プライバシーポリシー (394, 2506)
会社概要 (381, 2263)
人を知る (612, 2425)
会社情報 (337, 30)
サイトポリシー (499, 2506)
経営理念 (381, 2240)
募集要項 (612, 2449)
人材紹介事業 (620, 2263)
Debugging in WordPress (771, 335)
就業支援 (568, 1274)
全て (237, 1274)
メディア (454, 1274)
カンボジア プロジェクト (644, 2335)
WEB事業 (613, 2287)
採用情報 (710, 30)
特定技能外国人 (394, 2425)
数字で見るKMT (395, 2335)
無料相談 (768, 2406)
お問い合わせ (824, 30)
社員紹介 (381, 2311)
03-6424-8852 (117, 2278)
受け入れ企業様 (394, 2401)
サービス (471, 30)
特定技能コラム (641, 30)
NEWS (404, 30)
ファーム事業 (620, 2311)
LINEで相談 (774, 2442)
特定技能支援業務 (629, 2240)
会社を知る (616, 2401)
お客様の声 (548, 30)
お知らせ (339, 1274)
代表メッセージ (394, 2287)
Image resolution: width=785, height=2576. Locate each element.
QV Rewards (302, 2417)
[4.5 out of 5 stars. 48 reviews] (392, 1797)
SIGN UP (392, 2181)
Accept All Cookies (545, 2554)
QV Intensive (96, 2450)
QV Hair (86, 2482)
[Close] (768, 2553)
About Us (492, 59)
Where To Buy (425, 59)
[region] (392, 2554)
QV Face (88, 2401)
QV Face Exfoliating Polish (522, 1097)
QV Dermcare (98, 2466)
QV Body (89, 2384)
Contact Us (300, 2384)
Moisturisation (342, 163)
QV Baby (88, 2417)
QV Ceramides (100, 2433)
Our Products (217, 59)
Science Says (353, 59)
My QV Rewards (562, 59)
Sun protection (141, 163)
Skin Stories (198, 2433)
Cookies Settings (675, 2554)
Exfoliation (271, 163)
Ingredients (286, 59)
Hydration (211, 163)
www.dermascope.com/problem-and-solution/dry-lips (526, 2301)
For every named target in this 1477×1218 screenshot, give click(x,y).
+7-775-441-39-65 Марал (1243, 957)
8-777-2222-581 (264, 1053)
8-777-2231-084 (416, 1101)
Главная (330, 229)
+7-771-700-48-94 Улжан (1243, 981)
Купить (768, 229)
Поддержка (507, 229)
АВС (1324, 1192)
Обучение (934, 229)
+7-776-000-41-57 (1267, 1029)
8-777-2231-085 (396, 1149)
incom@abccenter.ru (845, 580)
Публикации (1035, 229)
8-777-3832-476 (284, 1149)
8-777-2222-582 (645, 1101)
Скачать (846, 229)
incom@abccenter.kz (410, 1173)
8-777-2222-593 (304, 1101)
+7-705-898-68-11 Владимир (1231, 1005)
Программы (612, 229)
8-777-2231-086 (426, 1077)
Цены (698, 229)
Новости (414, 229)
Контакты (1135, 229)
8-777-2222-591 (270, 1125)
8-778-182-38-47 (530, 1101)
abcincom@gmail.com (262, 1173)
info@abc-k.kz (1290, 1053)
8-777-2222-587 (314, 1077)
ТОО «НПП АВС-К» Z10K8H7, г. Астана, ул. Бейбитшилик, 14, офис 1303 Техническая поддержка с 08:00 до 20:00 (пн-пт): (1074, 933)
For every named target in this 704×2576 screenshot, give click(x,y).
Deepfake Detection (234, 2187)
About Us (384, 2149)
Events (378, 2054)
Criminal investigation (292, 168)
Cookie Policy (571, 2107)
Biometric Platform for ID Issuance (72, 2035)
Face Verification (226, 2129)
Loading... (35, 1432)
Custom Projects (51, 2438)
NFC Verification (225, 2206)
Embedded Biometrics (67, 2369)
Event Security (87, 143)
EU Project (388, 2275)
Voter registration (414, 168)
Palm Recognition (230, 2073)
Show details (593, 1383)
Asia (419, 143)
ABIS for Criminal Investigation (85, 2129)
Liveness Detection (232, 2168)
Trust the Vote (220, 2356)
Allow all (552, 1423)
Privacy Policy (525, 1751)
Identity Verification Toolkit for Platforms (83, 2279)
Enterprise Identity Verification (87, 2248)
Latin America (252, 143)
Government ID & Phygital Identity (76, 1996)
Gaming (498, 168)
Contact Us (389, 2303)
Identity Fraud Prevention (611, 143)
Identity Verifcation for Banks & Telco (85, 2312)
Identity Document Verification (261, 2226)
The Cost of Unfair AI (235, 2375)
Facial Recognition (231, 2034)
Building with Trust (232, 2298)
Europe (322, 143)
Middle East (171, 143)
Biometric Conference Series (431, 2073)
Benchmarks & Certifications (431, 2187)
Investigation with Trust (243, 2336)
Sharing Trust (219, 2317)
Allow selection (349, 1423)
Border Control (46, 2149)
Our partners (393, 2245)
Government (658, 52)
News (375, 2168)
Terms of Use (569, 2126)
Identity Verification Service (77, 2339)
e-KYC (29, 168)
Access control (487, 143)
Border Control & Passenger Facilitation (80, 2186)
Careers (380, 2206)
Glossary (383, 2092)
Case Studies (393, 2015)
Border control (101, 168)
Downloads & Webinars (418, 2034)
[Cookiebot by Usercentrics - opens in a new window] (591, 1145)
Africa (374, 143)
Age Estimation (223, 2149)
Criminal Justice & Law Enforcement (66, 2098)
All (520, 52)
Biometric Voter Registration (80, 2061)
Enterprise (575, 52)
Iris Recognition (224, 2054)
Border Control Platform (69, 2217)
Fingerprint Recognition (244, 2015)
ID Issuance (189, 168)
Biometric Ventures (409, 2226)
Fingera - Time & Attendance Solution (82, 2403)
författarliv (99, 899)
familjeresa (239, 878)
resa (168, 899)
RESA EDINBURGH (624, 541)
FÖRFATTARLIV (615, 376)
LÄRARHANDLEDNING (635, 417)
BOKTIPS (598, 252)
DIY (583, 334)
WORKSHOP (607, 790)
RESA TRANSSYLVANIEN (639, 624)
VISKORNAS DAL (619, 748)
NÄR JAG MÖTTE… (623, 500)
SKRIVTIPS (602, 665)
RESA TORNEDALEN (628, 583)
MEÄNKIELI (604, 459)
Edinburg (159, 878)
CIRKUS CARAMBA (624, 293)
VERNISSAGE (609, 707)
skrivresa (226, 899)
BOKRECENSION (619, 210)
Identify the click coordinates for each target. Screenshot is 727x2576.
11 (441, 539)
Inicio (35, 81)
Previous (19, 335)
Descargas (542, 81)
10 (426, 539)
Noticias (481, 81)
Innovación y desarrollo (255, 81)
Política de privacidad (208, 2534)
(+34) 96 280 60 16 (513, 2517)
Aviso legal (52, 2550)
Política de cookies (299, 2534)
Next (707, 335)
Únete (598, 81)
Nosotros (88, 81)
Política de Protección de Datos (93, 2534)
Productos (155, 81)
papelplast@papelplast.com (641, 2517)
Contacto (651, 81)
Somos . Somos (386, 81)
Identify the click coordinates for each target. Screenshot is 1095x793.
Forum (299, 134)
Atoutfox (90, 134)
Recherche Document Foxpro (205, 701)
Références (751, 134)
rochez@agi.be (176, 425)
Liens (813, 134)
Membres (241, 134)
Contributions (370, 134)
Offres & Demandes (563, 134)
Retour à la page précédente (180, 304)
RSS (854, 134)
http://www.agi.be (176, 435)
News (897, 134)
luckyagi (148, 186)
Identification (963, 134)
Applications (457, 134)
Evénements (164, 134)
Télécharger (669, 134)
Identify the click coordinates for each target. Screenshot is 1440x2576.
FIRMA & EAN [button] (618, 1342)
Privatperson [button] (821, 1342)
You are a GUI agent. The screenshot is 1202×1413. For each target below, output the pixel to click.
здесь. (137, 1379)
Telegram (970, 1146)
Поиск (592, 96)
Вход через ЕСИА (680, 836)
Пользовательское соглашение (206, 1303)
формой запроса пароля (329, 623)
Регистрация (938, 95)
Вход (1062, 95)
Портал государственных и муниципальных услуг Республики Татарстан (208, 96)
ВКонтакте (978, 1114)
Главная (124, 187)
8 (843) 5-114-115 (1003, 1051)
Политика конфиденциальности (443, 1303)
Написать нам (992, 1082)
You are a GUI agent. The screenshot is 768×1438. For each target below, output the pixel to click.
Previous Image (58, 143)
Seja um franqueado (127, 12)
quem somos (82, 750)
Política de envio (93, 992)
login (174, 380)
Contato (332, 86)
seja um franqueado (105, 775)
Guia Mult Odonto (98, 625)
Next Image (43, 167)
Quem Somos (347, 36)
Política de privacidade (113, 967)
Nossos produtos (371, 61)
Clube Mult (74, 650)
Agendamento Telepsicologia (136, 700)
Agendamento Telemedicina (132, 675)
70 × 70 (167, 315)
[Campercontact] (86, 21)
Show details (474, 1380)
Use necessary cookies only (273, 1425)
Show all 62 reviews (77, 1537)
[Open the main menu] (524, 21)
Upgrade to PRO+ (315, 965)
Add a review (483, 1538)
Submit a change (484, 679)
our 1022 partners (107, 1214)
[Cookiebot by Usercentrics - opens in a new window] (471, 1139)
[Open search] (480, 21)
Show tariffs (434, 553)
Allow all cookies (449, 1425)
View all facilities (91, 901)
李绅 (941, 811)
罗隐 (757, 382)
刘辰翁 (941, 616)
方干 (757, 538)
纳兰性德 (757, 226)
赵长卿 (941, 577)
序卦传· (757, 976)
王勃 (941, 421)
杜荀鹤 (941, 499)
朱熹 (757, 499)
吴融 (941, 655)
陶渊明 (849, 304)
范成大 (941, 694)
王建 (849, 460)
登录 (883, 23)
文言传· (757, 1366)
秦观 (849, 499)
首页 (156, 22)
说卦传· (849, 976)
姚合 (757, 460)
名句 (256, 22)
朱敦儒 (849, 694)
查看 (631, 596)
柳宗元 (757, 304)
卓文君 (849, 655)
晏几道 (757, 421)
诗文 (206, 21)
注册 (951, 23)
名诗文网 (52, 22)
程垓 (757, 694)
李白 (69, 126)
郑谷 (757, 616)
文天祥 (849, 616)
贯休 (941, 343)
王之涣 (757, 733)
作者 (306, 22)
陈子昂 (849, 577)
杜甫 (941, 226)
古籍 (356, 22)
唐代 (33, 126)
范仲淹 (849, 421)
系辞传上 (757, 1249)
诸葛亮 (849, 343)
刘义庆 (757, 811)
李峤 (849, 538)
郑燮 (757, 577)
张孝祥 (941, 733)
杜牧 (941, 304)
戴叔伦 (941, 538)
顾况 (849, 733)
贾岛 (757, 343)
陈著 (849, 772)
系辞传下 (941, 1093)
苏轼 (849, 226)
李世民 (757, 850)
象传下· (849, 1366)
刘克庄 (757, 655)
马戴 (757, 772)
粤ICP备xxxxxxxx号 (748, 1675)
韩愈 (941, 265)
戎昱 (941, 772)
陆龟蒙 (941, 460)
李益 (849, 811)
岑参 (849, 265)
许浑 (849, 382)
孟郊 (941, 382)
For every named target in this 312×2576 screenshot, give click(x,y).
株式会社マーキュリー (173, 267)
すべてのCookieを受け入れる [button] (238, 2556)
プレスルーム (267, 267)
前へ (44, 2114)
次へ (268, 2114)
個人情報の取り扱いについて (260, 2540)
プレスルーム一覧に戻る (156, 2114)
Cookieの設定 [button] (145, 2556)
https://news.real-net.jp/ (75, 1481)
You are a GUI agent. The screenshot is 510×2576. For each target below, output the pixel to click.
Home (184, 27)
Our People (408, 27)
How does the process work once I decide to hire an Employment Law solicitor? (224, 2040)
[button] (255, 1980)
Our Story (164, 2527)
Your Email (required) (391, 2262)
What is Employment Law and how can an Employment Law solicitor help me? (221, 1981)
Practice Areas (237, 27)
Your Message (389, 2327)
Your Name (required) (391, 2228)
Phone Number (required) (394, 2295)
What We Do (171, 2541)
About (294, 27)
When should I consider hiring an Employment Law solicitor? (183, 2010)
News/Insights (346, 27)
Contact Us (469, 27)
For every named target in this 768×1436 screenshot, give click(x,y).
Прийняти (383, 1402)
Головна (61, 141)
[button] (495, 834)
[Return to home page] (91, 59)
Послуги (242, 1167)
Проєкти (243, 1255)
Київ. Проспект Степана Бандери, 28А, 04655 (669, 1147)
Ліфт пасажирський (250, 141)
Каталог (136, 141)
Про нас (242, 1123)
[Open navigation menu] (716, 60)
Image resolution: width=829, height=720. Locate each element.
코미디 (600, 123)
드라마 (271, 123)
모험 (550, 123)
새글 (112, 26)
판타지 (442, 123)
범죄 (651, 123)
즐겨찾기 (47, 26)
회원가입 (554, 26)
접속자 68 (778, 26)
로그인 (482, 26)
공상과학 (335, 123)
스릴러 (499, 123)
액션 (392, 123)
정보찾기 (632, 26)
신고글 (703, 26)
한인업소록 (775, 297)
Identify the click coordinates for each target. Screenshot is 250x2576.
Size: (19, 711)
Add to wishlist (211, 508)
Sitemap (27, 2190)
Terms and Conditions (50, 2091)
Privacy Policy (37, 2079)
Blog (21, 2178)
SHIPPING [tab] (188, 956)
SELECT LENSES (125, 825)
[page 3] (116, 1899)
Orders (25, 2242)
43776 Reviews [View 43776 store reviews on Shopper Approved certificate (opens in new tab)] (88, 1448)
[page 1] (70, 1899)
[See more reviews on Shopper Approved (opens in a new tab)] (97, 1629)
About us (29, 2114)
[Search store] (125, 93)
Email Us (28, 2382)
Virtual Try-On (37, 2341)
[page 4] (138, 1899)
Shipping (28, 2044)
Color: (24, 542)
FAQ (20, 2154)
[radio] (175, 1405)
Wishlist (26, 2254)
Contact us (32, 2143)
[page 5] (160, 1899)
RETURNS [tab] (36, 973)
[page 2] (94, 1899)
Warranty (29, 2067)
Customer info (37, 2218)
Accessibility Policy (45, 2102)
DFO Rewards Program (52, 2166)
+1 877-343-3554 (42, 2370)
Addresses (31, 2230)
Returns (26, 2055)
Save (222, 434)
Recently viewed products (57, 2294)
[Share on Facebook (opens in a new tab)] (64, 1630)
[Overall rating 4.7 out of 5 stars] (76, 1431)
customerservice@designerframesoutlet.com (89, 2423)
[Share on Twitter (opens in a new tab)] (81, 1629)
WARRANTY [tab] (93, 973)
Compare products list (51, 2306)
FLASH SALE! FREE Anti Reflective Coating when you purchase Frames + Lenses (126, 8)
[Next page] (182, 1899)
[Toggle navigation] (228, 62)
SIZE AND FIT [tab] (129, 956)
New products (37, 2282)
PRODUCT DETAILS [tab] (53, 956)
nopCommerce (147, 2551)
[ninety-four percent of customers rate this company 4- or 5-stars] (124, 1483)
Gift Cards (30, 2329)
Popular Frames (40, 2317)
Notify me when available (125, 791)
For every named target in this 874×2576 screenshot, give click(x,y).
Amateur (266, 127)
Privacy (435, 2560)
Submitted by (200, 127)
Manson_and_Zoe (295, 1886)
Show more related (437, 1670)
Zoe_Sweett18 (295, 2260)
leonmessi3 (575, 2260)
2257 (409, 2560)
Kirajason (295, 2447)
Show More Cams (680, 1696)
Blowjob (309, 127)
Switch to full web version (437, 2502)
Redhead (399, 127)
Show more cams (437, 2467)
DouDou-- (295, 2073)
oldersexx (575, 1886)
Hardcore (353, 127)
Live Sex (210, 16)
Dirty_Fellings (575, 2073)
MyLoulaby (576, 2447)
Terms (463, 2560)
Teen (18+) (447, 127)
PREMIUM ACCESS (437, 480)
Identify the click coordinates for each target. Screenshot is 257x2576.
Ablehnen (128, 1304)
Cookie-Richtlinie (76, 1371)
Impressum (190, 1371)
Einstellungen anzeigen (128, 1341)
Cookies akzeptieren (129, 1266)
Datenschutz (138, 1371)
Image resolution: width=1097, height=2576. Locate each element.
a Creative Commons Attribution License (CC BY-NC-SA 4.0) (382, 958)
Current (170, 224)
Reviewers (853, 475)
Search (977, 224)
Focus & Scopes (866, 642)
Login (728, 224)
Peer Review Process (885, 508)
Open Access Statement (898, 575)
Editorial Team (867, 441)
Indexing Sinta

* * *

◆ Stated problem
Rewrite the entries from the one containing "For every named target in this 312×2576" down through the one containing "https://news.real-net.jp/ (75, 1481)", putting "control" wherever "button" appears and keeping everything else the same.

◆ Result
For every named target in this 312×2576 screenshot, give click(x,y).
株式会社マーキュリー (173, 267)
すべてのCookieを受け入れる [control] (238, 2556)
プレスルーム (267, 267)
前へ (44, 2114)
次へ (268, 2114)
個人情報の取り扱いについて (260, 2540)
プレスルーム一覧に戻る (156, 2114)
Cookieの設定 [control] (145, 2556)
https://news.real-net.jp/ (75, 1481)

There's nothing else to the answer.